Reproduce each of the following lines verbatim, omitting the pictures.
______
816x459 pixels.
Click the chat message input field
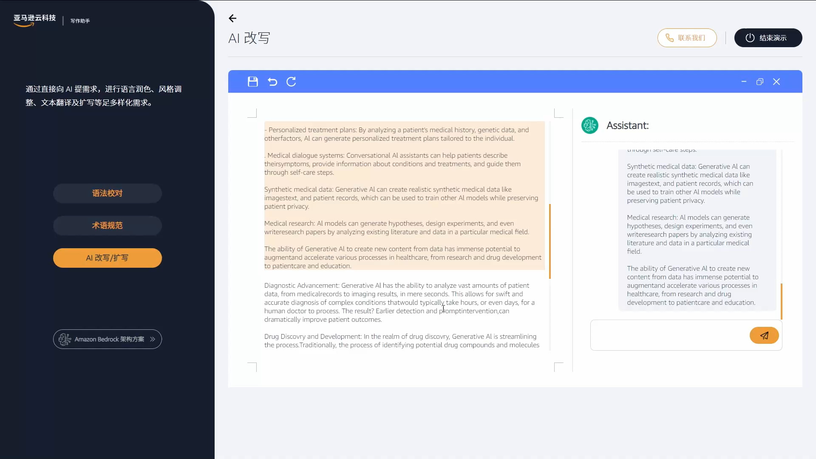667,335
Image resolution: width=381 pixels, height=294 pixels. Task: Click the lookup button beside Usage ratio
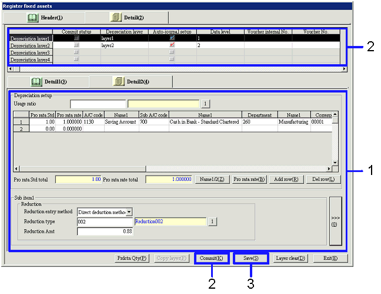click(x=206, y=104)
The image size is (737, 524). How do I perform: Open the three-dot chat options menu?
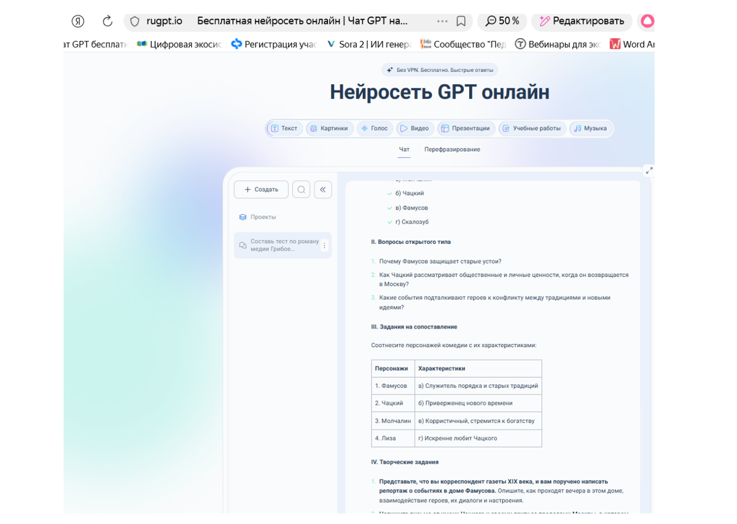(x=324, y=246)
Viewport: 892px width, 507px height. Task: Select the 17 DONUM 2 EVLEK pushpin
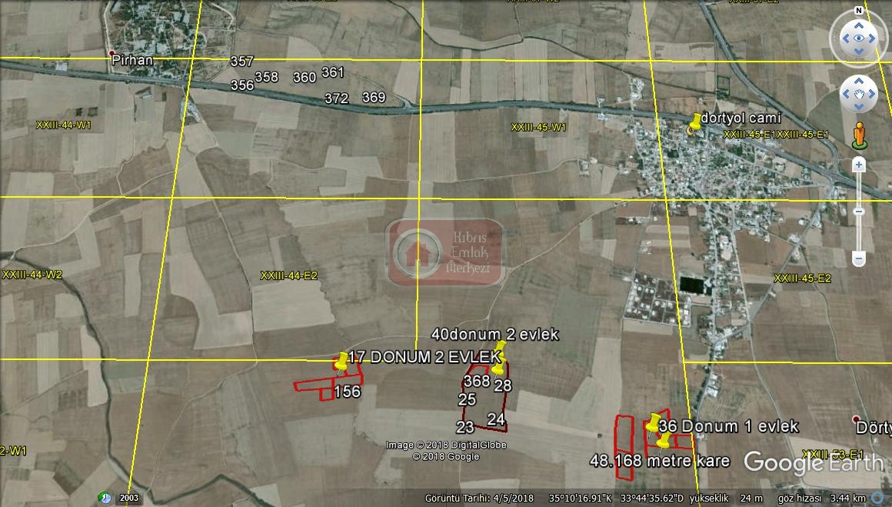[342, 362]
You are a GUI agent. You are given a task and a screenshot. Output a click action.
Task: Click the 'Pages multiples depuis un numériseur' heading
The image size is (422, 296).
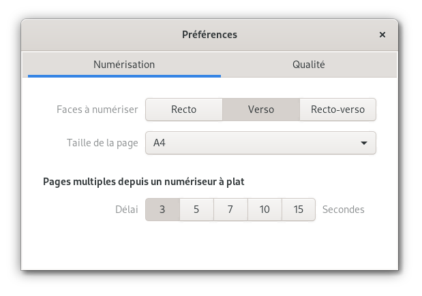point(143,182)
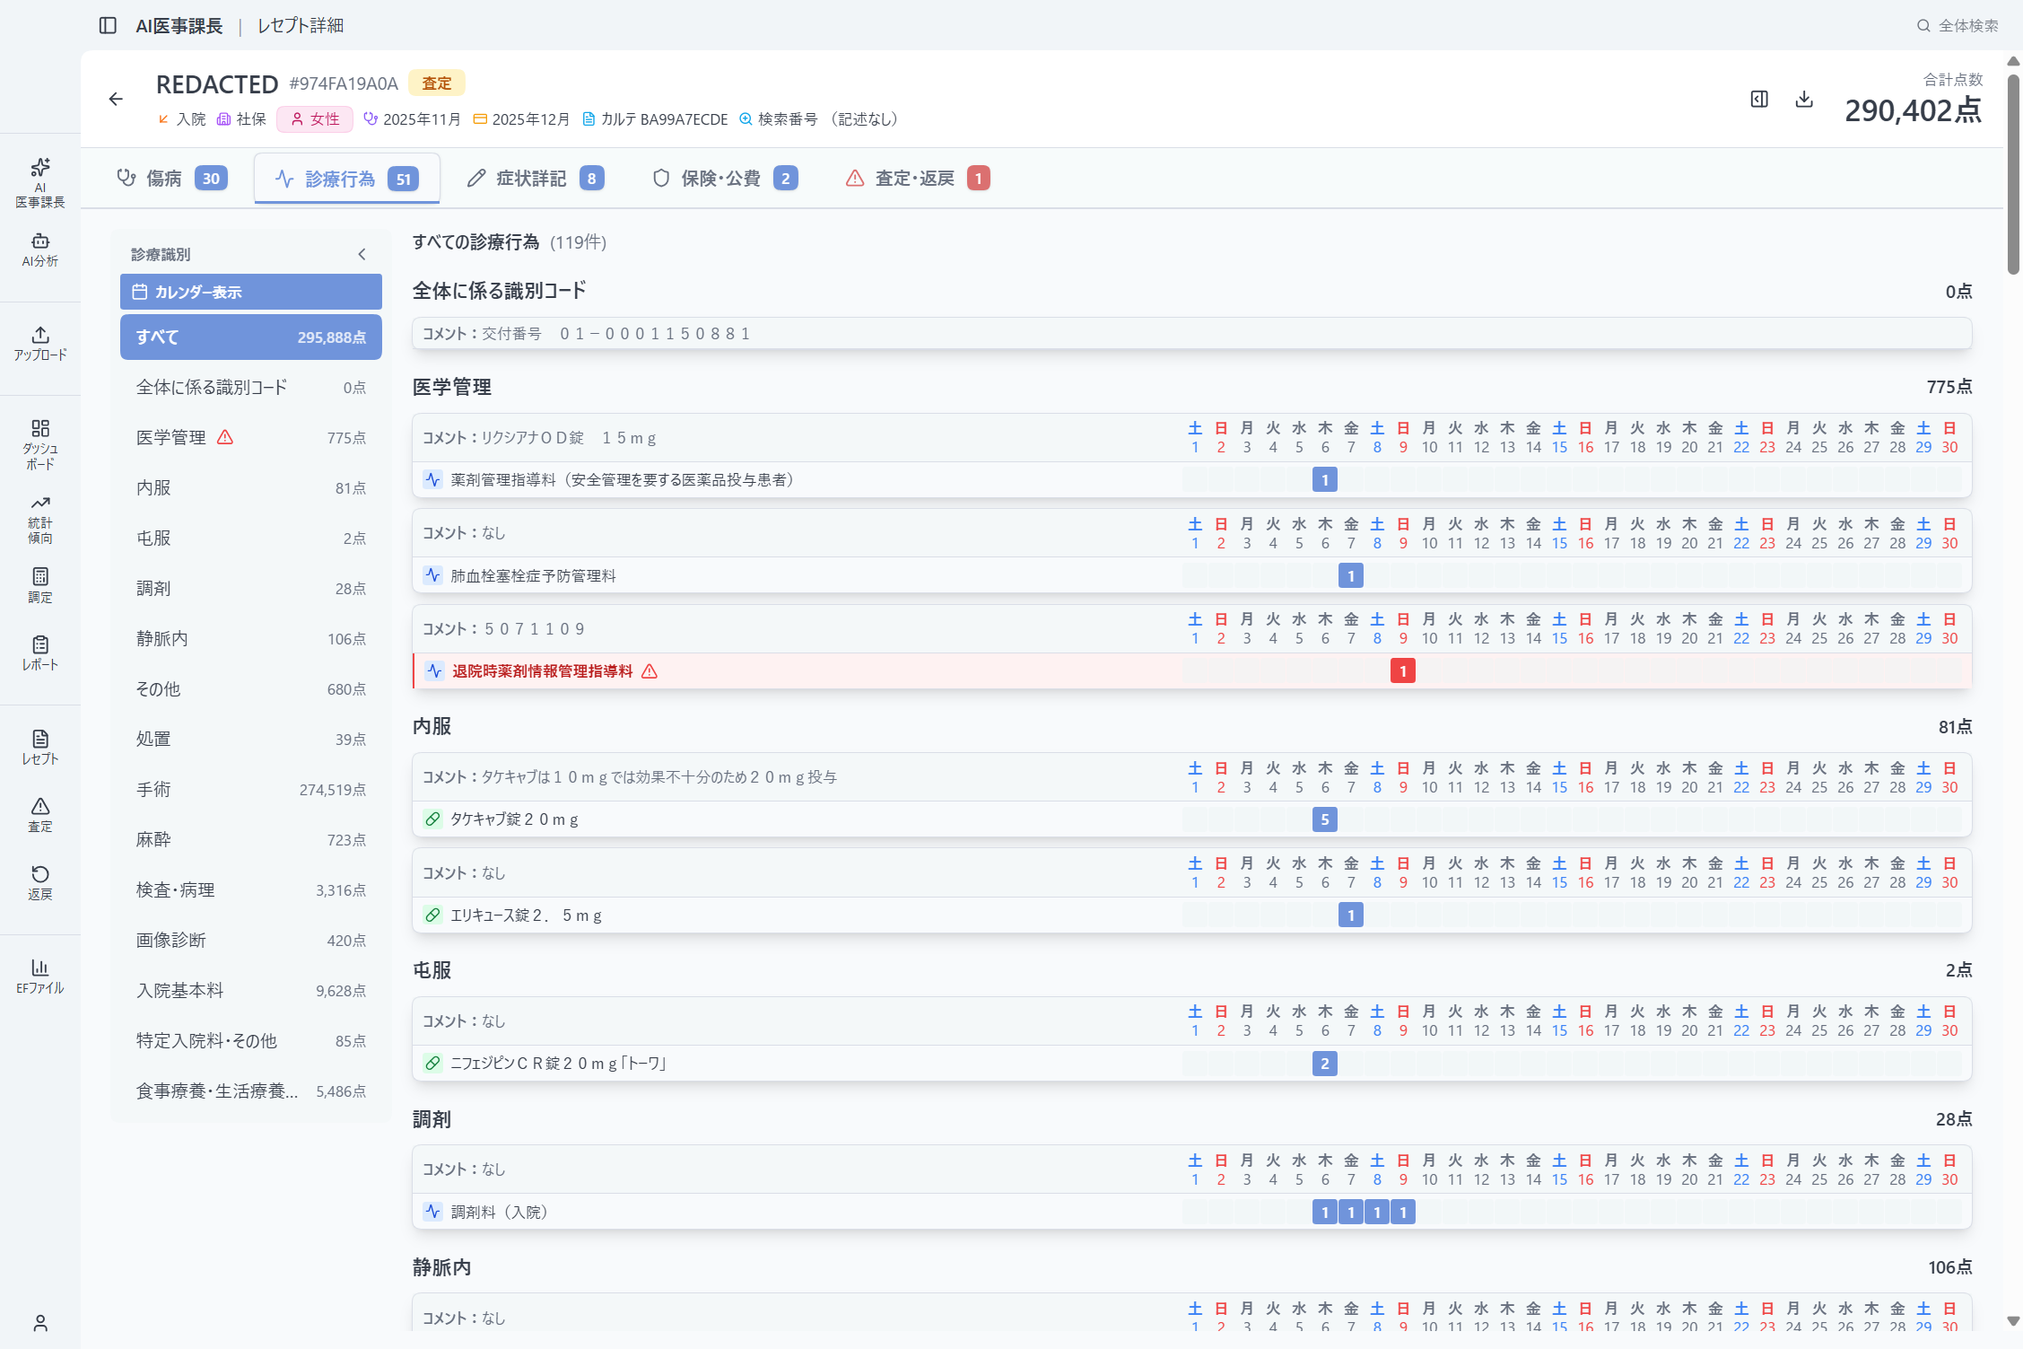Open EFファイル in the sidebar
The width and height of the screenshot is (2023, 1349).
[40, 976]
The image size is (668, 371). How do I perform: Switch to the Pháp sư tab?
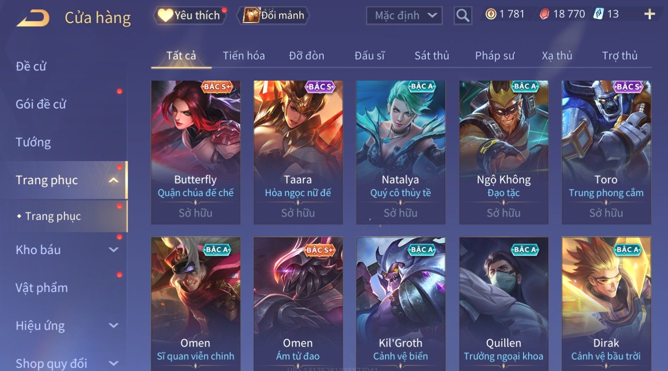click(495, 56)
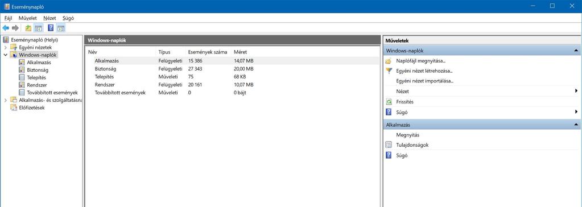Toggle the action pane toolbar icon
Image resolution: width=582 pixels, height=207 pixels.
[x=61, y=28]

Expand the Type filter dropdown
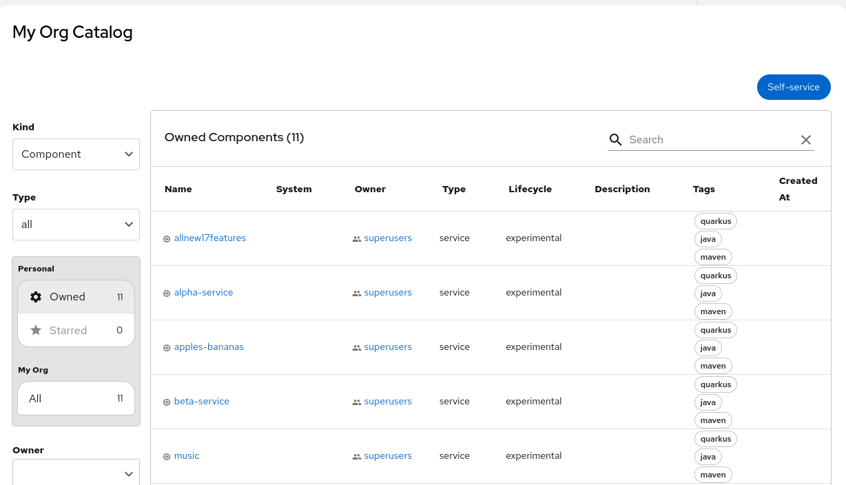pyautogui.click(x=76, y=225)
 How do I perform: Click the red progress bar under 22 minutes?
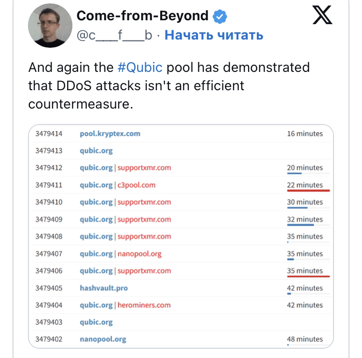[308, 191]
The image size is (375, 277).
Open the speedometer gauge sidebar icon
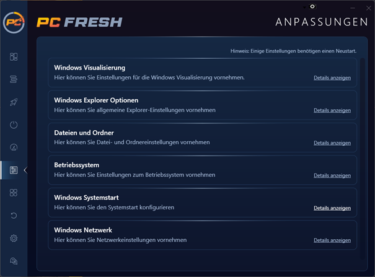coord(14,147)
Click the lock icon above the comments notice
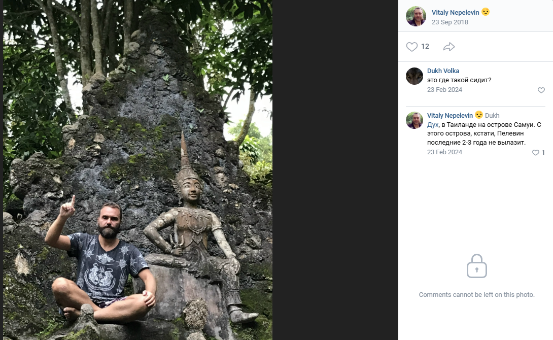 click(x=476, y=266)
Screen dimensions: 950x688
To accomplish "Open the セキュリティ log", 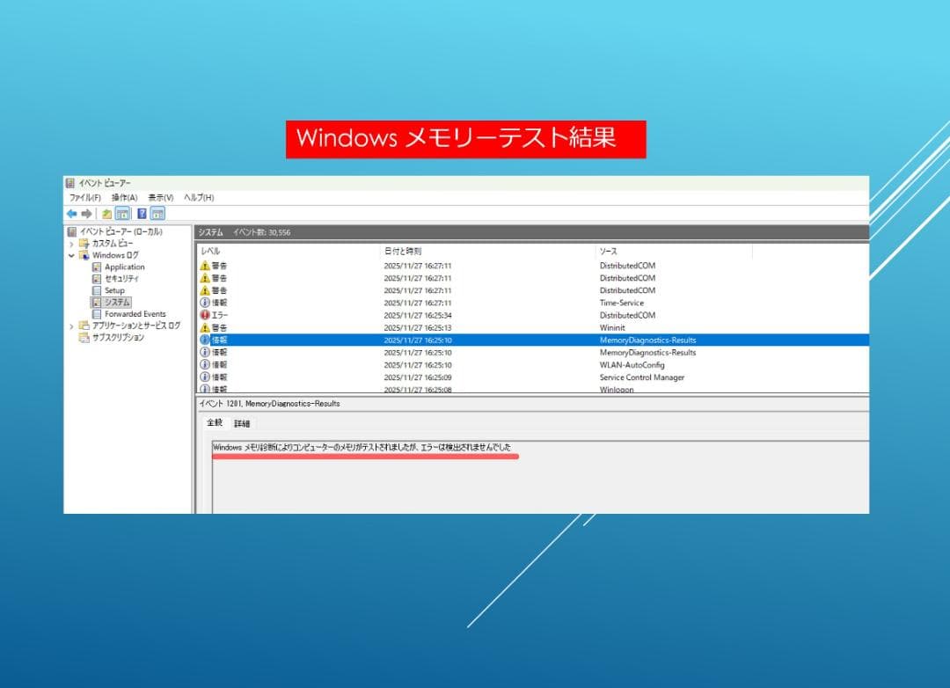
______
- **Task output**
816x459 pixels.
Click the chat message input field
667,335
Image resolution: width=381 pixels, height=294 pixels. Task: Click the lookup button beside Usage ratio
click(x=206, y=104)
The image size is (737, 524). How do I perform: Open the three-dot chat options menu?
(x=324, y=246)
Viewport: 892px width, 507px height. Task: Select the 17 DONUM 2 EVLEK pushpin
[342, 362]
You are a GUI agent. You are given a task and a screenshot. Output a click action.
Task: Click the 'Pages multiples depuis un numériseur' heading
The image size is (422, 296).
point(143,182)
Open EFファイル in the sidebar
The width and height of the screenshot is (2023, 1349).
[40, 976]
The image size is (668, 371). How do I perform: Switch to the Pháp sư tab?
click(495, 56)
Toggle the action pane toolbar icon
Image resolution: width=582 pixels, height=207 pixels.
[x=61, y=28]

Expand the Type filter dropdown
pyautogui.click(x=76, y=225)
 How do I perform: Click the red progress bar under 22 minutes?
[308, 191]
The image size is (375, 277).
Open the speedometer gauge sidebar icon
coord(14,147)
Click the lock icon above the comments notice
 click(x=476, y=266)
Screen dimensions: 950x688
To accomplish "Open the セキュリティ log", 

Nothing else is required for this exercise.